Rumpus: Oh, absolutely. You have this great line in the book, where the character of Aaron is talking about Amber: “There is something about sharing a moment of wonder with someone you love. Being next to them. Being able to not just witness the moment with them but through their eyes.” And that line alone works so well as a stand-in for the audience, too. It’s a “come here, I want to show you something cool” moment.
And then this doesn’t have to be explicitly related to joy, but I was also really curious about which authors and/or books you had to read in order to figure out how to construct Tacoma.
Burch: I know I keep coming back to them, but D.T. Robbins and Kevin Maloney were really present in the book, both literally and influentially. This was all borne out of spillover energy and outtakes from Kettlebell Friends Forever, and there’s this wonderful, loose style that both D.T. and Kevin have that I borrowed from here. I used it here and realized that this style made it so that anything really could happen in the book.
I’ve said this elsewhere, too, but I think a lot about Kevin’s Cult of Loretta. I know he had a bunch of individual stories that he realized were related and connected, and he figured out that he could edit them together into a book. So, in some part of my mind, knowing this gave me permission to reverse-engineer my work and try something similar in Tacoma.

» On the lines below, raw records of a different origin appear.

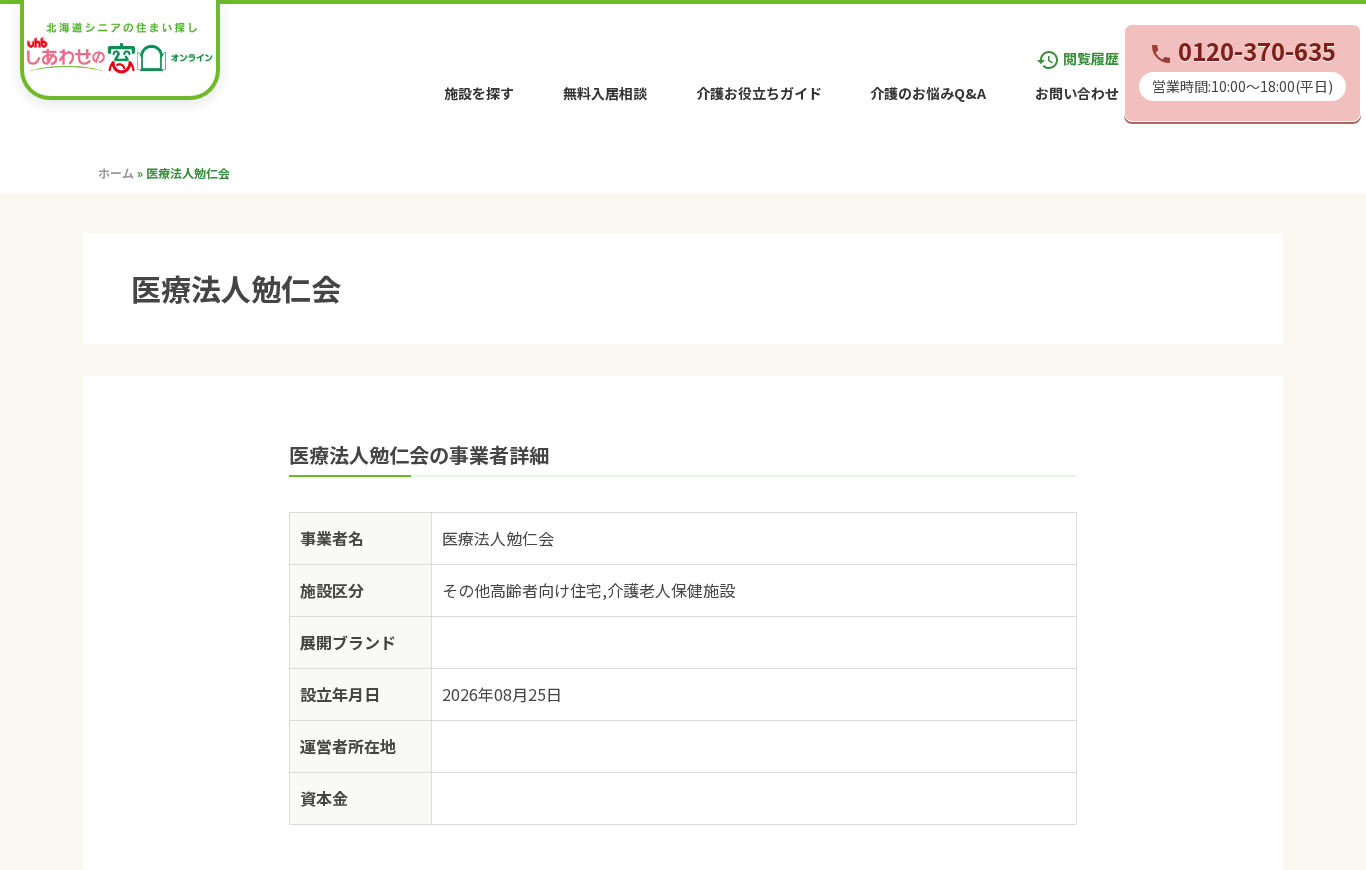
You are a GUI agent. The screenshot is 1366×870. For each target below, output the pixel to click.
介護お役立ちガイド (759, 93)
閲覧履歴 (1077, 58)
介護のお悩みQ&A (928, 93)
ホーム (116, 172)
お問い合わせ (1077, 93)
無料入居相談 (605, 93)
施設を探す (479, 93)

Also, Mike Nagel’s Duplex was pretty important for me, and maybe he wrote it similarly? Amber and I were in Tacoma for the holidays, and I remember reading it on the plane, on the flight back to Michigan from Washington. I loved how excellent and focused and short it was, and that I could just sit there and read 100 pages of such excellence in one plane ride, and that’s something that I wanted to try with Tacoma, too.